二話
神風の伊勢国――
天照大神が御鎮座する神宮のある国。
都から五日かけて牛車に揺られ、神宮より手前の斎宮の近くに僕は連れて来られた。
斎宮には、帝の代わりに神宮に仕えるため都から派遣された斎王様の宮殿と、斎宮寮という役所がある。
中将内侍の父親はその斎宮寮の薬部司に務めていて、近くに邸を持ち、妻や使用人たちを住まわせていた。
邸の南側には海があり、波のさざめく音が聞こえ潮の香りがした。
「まあ、なんてお可愛らしい! あなたが弓子の若君なのですね。」
中将内侍によく似た顔の女性が満面の笑みで僕を迎えた。
「ええと、お名前は確か葵君……」
「母上、顕成さまと呼ぶようにと姉さんが」
中将内侍の弟、尹盛が訂正する。
「そうだったわね。顕成さま。あなたの事は弓子から聞いていますよ。実の子のように大切なお方だと。であれば私たち夫婦の孫のようなもの。弓子が一緒に来れなくて心細いかも知れないけれど、私たちを祖父母だと思って甘えてもらってよいのですからね」
そう言って僕の両手をとる。
しかし、僕の心は靄がかかっていて、ただぼうっと養祖母になる人を見つめるだけだった。

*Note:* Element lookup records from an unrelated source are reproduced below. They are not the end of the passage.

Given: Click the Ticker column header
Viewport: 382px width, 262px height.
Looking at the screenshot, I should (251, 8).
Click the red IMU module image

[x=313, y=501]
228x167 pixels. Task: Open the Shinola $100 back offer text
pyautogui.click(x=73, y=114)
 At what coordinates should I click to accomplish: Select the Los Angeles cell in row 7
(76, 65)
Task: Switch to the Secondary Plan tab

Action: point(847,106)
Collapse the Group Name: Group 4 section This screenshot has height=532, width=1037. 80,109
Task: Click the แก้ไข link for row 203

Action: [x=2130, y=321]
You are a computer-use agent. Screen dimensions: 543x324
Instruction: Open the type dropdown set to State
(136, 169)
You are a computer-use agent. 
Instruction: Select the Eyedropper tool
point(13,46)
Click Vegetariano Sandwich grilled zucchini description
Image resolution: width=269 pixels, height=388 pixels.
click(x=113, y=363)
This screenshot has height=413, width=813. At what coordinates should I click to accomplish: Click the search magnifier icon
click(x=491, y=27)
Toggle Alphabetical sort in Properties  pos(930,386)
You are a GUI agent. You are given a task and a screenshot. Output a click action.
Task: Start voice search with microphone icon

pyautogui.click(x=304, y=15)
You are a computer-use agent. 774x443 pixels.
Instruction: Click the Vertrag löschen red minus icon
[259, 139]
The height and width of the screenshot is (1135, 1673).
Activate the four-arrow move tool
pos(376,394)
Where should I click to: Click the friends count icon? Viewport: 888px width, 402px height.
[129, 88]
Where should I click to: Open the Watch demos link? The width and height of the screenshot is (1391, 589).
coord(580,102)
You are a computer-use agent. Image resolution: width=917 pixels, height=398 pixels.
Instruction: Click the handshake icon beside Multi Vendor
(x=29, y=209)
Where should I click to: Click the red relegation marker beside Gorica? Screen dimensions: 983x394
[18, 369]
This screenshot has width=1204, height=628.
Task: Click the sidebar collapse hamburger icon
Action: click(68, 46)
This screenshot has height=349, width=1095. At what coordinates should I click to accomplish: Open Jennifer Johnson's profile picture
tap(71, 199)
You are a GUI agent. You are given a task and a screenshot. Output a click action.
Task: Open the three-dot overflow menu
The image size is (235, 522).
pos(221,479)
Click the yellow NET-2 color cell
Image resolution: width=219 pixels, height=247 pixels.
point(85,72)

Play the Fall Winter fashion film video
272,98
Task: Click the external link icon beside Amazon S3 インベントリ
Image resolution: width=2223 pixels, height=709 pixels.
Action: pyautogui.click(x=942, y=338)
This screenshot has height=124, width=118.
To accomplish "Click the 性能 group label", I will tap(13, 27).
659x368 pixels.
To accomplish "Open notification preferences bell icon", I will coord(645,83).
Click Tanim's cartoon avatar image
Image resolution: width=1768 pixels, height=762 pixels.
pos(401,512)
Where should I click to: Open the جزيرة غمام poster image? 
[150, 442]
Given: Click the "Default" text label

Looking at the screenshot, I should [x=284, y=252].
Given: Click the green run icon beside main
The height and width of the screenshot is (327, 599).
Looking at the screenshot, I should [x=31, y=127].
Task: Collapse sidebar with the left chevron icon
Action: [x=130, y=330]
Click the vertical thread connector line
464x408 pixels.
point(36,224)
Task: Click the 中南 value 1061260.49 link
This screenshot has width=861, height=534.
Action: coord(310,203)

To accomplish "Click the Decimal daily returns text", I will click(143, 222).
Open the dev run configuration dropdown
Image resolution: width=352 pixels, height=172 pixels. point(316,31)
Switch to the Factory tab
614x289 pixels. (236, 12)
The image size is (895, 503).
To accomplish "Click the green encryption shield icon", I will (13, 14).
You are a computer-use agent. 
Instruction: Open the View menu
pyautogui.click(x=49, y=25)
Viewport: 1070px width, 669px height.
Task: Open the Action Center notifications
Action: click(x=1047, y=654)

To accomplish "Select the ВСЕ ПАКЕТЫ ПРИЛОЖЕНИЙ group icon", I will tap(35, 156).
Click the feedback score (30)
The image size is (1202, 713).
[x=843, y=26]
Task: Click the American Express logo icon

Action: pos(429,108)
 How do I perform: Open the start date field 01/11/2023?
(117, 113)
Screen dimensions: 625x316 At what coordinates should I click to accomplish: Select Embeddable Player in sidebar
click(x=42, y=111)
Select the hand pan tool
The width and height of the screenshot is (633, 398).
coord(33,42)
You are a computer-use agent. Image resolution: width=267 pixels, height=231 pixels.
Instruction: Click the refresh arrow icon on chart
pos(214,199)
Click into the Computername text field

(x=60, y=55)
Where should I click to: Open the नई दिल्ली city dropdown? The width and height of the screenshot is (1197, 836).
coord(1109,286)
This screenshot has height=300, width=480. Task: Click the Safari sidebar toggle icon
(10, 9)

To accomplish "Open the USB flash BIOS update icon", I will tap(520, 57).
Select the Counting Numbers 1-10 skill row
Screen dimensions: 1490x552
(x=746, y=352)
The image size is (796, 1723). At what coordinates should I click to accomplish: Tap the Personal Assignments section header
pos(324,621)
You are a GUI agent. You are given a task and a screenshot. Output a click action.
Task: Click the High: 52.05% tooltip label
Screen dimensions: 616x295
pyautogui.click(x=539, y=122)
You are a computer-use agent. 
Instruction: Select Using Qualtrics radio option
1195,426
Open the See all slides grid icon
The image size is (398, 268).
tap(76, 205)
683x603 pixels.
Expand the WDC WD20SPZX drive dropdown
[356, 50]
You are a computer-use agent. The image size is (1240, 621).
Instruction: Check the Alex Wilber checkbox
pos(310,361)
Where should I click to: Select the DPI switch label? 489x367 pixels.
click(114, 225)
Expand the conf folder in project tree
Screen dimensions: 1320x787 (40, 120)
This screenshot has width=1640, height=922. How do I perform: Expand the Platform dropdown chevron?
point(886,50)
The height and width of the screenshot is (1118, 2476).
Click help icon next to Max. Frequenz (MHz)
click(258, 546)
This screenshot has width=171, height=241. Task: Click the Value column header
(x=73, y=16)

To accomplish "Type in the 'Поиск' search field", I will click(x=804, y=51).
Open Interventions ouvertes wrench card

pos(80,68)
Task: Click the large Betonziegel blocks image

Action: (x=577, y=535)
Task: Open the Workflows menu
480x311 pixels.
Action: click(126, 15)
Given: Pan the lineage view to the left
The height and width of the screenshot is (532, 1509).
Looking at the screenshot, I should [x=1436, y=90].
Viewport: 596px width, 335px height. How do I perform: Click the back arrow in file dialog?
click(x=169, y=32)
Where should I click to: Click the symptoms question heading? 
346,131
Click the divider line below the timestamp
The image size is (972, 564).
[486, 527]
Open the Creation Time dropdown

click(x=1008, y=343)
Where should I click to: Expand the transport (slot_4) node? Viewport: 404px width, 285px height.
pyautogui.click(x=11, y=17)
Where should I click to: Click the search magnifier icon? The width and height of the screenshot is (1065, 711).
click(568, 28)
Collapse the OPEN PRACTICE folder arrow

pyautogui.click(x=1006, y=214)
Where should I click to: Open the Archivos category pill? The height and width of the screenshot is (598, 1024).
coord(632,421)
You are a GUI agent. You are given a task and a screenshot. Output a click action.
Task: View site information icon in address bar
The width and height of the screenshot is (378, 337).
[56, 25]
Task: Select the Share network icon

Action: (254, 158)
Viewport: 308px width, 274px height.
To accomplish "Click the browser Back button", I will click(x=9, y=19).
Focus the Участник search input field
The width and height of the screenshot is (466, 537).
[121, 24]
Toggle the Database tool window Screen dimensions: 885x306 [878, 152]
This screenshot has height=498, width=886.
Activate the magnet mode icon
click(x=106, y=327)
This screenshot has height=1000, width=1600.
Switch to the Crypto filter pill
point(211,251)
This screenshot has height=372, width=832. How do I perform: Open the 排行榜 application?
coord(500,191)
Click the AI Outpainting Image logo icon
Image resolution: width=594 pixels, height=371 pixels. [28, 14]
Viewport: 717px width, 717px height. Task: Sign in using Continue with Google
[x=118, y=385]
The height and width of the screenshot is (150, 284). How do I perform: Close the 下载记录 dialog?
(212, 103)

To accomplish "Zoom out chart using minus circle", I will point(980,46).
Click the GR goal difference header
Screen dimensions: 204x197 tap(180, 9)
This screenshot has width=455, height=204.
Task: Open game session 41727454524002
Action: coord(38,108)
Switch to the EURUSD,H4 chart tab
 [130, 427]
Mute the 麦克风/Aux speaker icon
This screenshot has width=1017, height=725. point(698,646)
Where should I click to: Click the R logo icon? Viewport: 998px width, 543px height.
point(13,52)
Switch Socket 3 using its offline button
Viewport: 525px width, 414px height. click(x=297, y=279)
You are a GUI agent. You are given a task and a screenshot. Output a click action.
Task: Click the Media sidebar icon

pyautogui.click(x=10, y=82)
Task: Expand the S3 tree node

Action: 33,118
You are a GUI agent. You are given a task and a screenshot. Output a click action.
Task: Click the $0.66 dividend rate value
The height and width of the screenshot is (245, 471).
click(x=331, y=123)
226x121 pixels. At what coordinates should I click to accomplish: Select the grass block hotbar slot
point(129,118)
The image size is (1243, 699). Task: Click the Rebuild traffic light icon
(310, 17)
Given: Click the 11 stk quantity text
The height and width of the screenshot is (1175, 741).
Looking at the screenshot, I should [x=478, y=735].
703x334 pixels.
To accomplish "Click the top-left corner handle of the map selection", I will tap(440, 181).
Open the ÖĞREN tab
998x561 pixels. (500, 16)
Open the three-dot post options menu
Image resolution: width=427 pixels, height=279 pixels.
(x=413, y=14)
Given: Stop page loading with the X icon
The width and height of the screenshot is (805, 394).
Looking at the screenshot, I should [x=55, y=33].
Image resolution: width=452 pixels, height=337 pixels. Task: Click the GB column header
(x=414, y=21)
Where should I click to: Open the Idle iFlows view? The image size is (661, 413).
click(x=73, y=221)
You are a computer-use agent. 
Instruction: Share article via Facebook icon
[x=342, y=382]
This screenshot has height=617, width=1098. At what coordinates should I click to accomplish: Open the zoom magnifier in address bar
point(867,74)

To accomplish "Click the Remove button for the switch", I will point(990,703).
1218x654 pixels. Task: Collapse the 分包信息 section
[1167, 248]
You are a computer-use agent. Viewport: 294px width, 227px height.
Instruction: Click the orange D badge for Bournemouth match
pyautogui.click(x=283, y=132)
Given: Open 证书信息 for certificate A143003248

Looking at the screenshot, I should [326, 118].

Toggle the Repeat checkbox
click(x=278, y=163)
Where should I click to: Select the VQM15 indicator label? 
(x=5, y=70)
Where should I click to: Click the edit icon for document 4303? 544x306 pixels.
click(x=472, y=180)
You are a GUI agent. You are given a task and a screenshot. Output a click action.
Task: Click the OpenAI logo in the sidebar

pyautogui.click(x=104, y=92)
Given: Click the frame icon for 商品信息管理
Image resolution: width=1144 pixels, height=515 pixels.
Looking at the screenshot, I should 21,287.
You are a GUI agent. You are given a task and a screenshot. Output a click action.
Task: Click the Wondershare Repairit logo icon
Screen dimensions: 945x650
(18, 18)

そこで暮らす日々が始まり、穏やかで、緩やかな時が流れた。
邸の中庭には美しい池泉があり、州浜には玉石を敷くなどきれいに手入れされていた。
それに食べるもの全てが美味しく、いつの間にか食事が僕の毎日の楽しみとなった。
養祖父は宿直の日以外は毎日邸に帰り、僕の診察をしながら“今日は役所内に大きなトカゲが上がり込んで大騒ぎだった”とか、“こんな変わった患者がいて困ったよ”とか、何気ない話を面白可笑しく聞かせてくれる。
養祖母の方はいつも針仕事をしていた。早速、僕の新しい水干と袴もこしらえてくれた。
僕は布を広げたり折るのを手伝ったり、邸の外に出て散歩するなどして過ごした。
伊勢国での暮らしに慣れてきたある日。
養祖母と一緒に斎宮寮へ行く事になった。
斎宮寮にはちょうど伊勢守様が来ていると聞き、挨拶に寄ると言う。
伊勢守様は、普段はここから北へ馬で一刻半ほど走った先にある伊勢国府にいらっしゃるらしい。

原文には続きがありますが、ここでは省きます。